Das entstandene Nutzungskonzept für den Bahnhof und die Ideen zur Raumnutzung werden jetzt in einer dreijährigen Testphase ausprobiert. Architekten aus dem Verein und seinem Umfeld haben gemeinsam mit der Stadt geprüft, wie sich die entwickelten Ideen zur Raumnutzung umsetzen lassen. Herausforderungen liegen besonders in den Doppel- und Parallelnutzungen, aber auch in den zeitlich aufeinander folgenden Nutzungen der Kooperationspartner. Die finalen Umbauarbeiten werden nun für einen Architektenwettbewerb ausgeschrieben.
 
Der komplette Wandel des Bahnhofs wird natürlich noch ein paar Jahren dauern, aber der Testbetrieb  der neuen multifunktionalen Nutzung des Bahnhofs beginnt im Sommer 2021. Der Bahnhof dient dann als Treffpunkt für Bürgerinnen und Bürger, für Vereine und Gruppen, als neuer Ort für kulturelle Veranstaltungen und als Lesecafé. So soll der Bahnhof Löhne wieder zu neuem Leben erweckt werden und ein zukunftsfähiger und attraktiver Ort der Begegnungen und des Austauschs in der Mitte von Löhne werden.
 
Viele Ideen sind entstanden und einige auch wieder verworfen worden. Das Projekt „Löhne umsteigen.
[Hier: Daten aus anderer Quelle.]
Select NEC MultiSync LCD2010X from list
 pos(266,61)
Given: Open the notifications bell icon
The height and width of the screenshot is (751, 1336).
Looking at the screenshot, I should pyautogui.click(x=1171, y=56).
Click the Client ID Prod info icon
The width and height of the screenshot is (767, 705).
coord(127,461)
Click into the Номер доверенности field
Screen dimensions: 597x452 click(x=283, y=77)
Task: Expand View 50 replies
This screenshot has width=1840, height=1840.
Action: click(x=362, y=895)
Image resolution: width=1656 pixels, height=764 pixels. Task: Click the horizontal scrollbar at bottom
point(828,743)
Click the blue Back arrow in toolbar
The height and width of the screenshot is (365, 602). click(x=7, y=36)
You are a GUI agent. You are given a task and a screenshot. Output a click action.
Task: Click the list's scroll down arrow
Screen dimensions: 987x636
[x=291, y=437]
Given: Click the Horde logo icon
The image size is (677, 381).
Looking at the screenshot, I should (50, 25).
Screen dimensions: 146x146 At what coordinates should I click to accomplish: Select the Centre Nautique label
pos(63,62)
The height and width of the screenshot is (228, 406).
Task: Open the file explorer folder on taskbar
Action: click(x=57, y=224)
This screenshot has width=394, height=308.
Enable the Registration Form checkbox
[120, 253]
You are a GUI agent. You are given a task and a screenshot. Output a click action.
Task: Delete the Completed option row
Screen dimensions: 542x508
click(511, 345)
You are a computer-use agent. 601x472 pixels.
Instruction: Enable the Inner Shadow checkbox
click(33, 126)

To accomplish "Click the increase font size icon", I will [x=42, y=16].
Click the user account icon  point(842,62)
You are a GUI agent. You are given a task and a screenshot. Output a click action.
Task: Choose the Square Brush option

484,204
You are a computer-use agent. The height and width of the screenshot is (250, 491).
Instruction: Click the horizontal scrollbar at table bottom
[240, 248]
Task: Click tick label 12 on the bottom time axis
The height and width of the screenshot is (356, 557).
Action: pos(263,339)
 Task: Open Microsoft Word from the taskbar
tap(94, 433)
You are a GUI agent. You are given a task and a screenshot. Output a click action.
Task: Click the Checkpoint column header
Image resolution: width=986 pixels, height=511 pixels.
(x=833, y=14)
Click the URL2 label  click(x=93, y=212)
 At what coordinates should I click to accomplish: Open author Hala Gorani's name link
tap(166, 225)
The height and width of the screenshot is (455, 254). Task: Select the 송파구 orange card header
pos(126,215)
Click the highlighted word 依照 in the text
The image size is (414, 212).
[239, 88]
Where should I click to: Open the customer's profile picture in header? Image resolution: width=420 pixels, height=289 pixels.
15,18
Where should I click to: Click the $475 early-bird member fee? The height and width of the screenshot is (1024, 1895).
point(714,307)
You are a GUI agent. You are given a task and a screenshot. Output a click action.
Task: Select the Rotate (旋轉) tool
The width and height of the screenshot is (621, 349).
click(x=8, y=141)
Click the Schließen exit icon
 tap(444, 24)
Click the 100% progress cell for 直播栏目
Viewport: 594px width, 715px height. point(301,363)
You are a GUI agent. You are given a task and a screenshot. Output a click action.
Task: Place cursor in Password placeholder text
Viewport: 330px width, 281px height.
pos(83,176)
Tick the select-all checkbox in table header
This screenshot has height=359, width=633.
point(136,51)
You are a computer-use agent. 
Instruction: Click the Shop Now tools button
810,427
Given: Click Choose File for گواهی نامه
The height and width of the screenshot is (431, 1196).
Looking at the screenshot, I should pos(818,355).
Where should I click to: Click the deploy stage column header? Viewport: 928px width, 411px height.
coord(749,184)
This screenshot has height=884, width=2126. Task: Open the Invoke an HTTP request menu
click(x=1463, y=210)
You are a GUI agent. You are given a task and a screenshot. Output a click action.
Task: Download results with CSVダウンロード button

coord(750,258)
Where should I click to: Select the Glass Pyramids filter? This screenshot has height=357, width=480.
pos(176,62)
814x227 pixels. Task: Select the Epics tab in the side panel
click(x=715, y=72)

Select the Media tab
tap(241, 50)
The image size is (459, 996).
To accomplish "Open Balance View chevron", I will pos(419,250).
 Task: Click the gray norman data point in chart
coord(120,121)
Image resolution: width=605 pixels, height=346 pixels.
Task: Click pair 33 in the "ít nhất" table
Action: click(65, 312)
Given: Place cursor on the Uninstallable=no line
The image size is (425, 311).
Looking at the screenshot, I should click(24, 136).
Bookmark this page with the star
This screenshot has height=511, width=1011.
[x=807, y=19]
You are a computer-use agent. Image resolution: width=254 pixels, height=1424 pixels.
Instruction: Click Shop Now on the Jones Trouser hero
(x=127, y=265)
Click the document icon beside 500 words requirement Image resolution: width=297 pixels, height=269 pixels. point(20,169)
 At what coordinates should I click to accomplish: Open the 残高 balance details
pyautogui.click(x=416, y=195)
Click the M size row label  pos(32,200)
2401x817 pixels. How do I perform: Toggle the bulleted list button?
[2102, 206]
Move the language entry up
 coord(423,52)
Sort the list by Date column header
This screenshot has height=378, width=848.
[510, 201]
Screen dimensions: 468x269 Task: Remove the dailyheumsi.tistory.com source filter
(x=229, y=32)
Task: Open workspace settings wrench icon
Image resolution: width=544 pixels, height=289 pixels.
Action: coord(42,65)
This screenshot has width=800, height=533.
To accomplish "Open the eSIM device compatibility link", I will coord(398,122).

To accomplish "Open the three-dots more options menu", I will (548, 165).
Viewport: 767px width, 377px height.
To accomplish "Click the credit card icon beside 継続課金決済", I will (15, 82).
Der Bahnhof“ ist ein laufender Prozess mit vielen Beteiligten und immer wieder neuen Visionen. Doch im Fokus bliebt das gemeinsame große Ziel: den Bahnhof Löhne für die Bürger und Bürgerinnen der Stadt Löhne zu einem zentralen Ort der Begegnungen werden zu lassen und beispielhaft nach vorne in eine nachhaltige Zukunft zu gehen. Wir sind gespannt, wie groß unsere Vision noch werden wird und wie schnell es Realität sein wird!